--- REQUEST ---
Continue the post about fixing the Sansa Clip's connection to a laptop, starting right after its last line.

--- SUPPLIED PASSAGE ---
- - - - -

Last week I got myself a new Sandisk Sansa Clip mp3 player (this is the model I got). I was very happy on the way back home, and when I got to my laptop the trouble started.

Every time I tried to connect it to my laptop, it was dinging like a new USB device was connected, but I couldn’t see anything in “My Computer”. I have tried everything, but nothing helped. When I called Sandisk support I was shocked - they solved my problem!

They asked me to unplug the USB cable, lock the device, push the round button in the middle of the Sansa player, and while holding it, plug in again the USB cable… and it worked!!! How stupid of me not to think about it!

Why am I writing this?

- - - - -

--- LISTED RECORDS ---
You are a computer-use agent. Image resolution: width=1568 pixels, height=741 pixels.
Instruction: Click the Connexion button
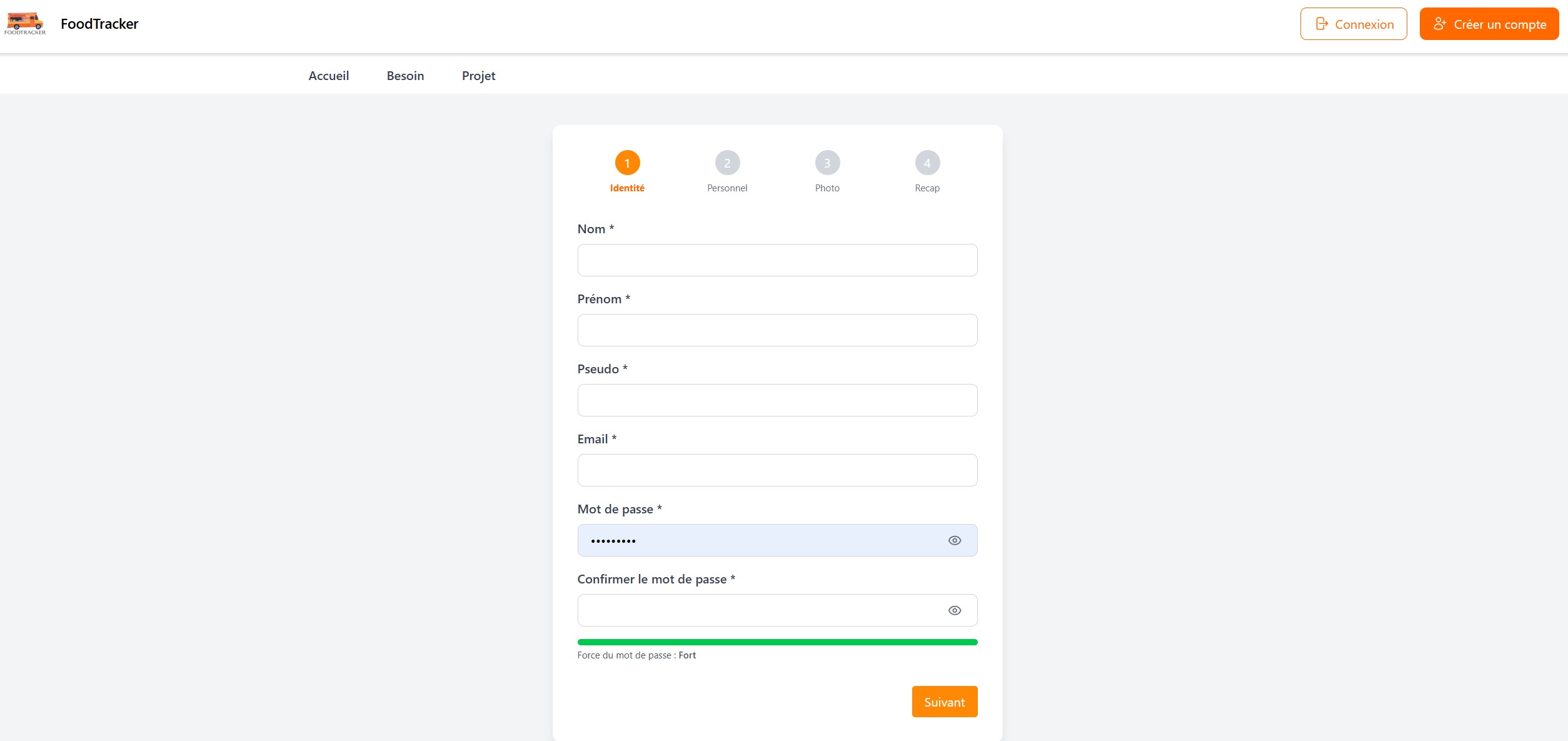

- - - - -

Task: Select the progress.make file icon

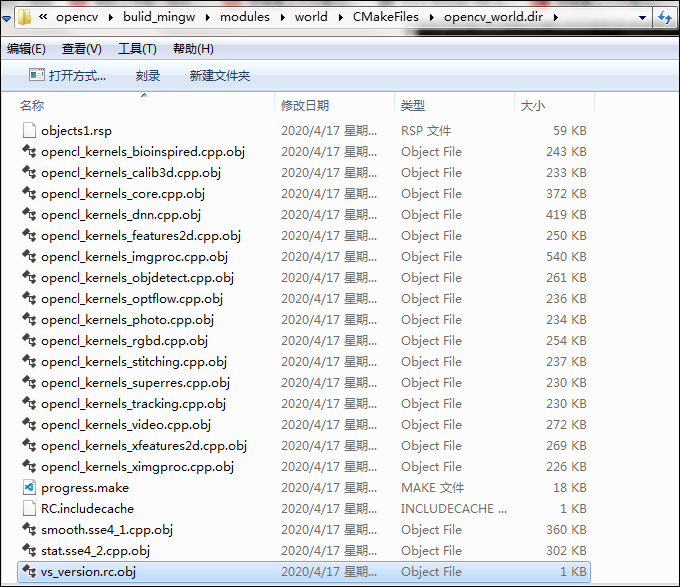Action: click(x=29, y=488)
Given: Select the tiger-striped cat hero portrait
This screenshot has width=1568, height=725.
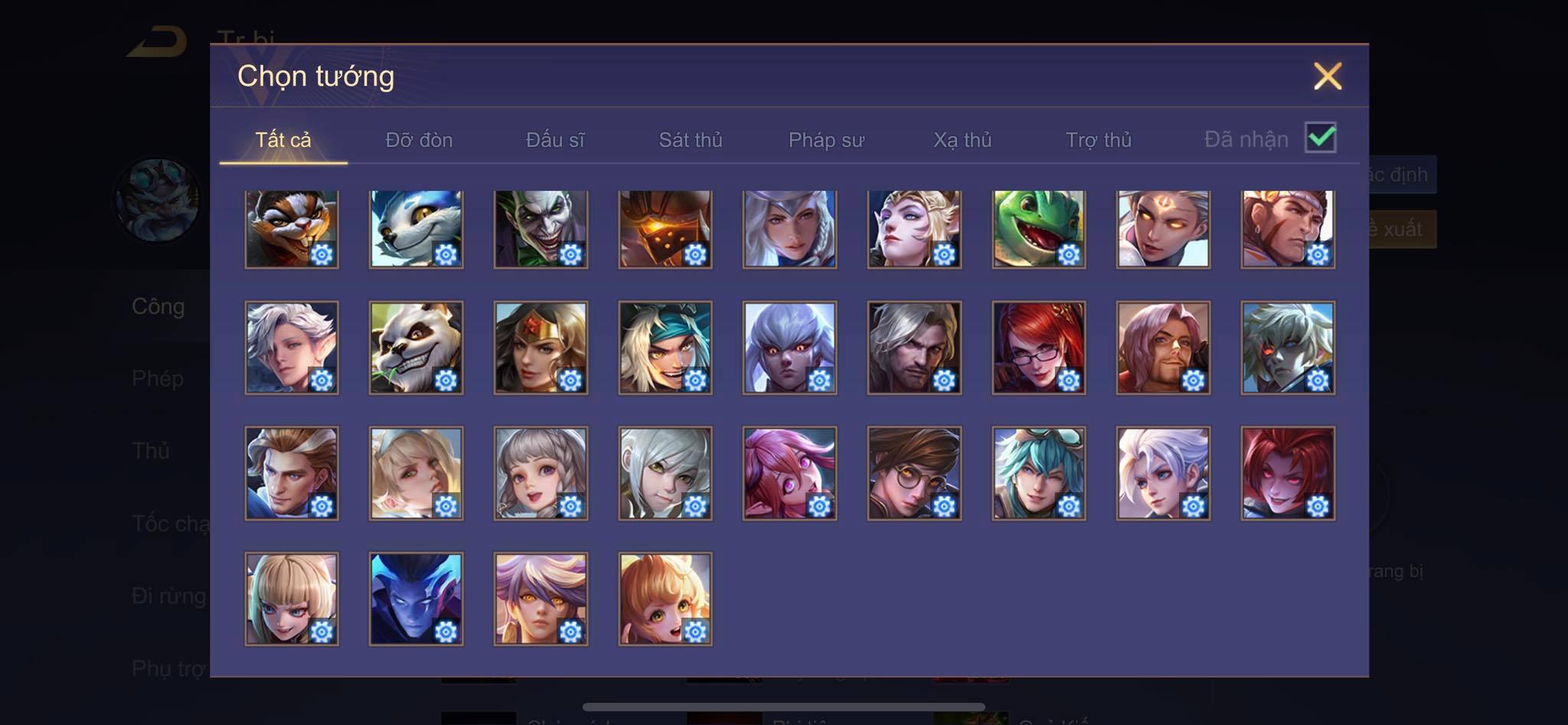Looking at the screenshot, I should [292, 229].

- - - - -

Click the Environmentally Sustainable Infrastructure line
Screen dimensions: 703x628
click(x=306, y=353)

- - - - -

--- REPLY ---
Because if only those SOBs would add a user manual to the tiny mp3 player with a troubleshooting guide, that would save me so much time and energy, but they didn’t. They probably save the trees, or save their money. All that beings said, a manual would help only if I would RTFM, which honestly I’m not sure I would…

I actually can’t remember when was the last time I read a manual of an electronic device I got. My kids like to play with them, they like to rip off the high quality paper booklets, but not more than that…

So in case you got a Sandisk Sansa MP3 player and can’t make it work, lock it and while connecting the USB cable, push the button. You can’t RTFM because there isn’t any FM.update: I heard that upgrading Windows Media Player to version 11 might help as well, but never tried it myself. I do my best to stay away of Microsoft updates

This is the model I got . I think this tip works for others as well, but I’m not sure.

Did this article help you? Add a comment at the bottom of this post (we love new comments!) , or maybe add a link to this post in your Blog, Digg, Del.icio.us, etc (We love links even more… ).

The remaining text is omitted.